Yo no soy de puros ni de purismos, pero respeto a quienes se toman el fútbol en serio, tanto como para tratarlo como un problema filosófico de primer orden. Sobre todo porque para los hinchas lo es. Bertol Brecht, para su teatro épico, quería que el público se pareciera a los que van al estadio: que se implicaran, que cantaran, que abuchearan, que opinaran como si todos fueran el entrenador y el árbitro. Si un aficionado desde la grada lateral, con su visión limitada y su incapacidad manifiesta para controlar un balón o dar un ligero sprint desde 1996, se siente soberano, inteligente y protagonista…¿cómo pueden jugadores millonarios, atléticos y super talentosos negarse a escuchar charlas de más de diez minutos?

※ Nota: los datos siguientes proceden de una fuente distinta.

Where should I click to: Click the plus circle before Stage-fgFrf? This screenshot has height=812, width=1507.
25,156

Creo que esto se debe a que muchos creen que la relación entre el deporte y lo intelectual es absurda. Como un elefante en pijama. Muchos, demasiados, lo siguen tilando de banal. Y de esos barros estos lodos. Hay quien por miedo a quedar retratado, a demostrar que lleva cuarenta años hablando sin tener ni idea, piensa que complejizar el fútbol es contaminarlo. Que solo va de ser buenos o malos, de cracks y paquetes, de echarle ganas o no. Son los mismos que suelen ponerse dignos cuando gritan sin rubor que no tiene nada ver con la política. Frases de 0,60. Sería tanto como afirmar que todas las hortalizas tienen que ver con la tierra menos las zanahorias.

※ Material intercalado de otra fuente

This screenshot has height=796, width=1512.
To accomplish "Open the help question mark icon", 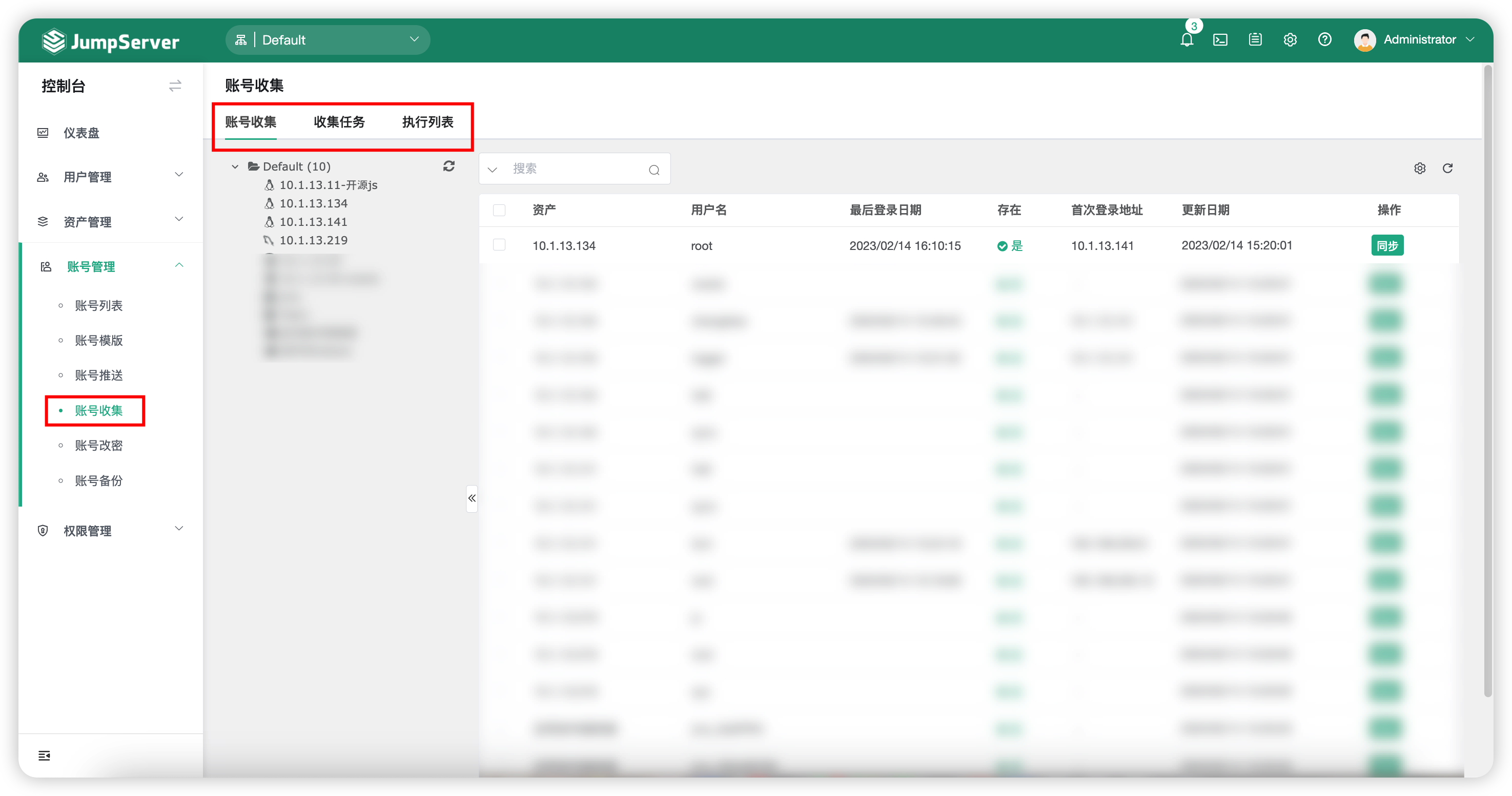I will pyautogui.click(x=1324, y=40).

Respeto el método pasivo, de laissez faire, de Ancelotti, Zidane o Del Bosque. Lo hago porque creo que es un “no hacer” razonado, complejo, anclado en las posibilidades y en los hechos. También comprendo que Luis Enrique dedique más tiempo a sintetizar la información que a comunicarla a su plantilla. Cualquiera que ha estado medio minuto en un campo sabe que eso no funciona como el Football Manager y que las piernas de nadie, y menos las tuyas, son un joystick. No obstante, que justo desde estas latitudes nos planteemos a veces que es suficiente con el poder de la amistad es bastante sorprendente. Puyol no le marca de cabeza a los alemanes si no le hubiera dicho a Xavi que marcaban en zona. Casillas no para un penalti si Reina no lo tuviera estudiado. Ninguno de esa generación fue balón de oro. Por buenísimos que fueran los Iniesta, Xavi, Silva, Villa y compañía, no habrían salido campeones frente a selecciones con superestrellas capaces de decidir por sí solas los partidos si no hubieran rendido como un equipo, y no como una mera selección. El triunfo en la última Eurocopa se debió exactamente a lo mismo. La Premier nos demuestra que Transfermarkt no puede venirse demasiado arriba.

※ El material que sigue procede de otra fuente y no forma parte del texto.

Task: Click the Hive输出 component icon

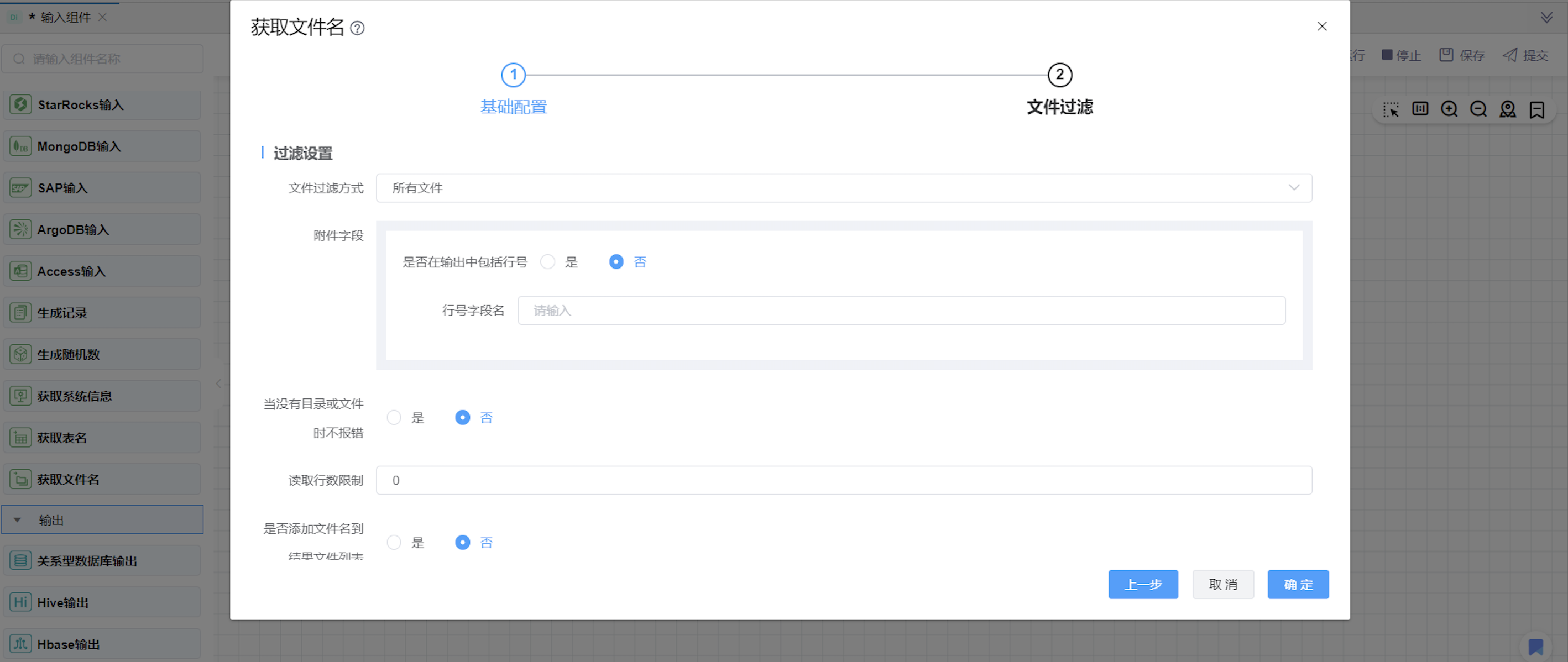Action: (20, 602)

El fútbol sin talento es un dentista, pero el fútbol sin táctica es un All Star amañado. Riquelme no podía inventar pases dónde nos lo había sin un compañero desmarcándose y creyendo en ellos. El fútbol es política. Si queremos salvar la democracia, la táctica, la justicia, el talento y hasta el fútbol, quizá debamos cabrearnos si en nuestra plantilla solo hay niñatos descerebrados que solo miran por su ombligo.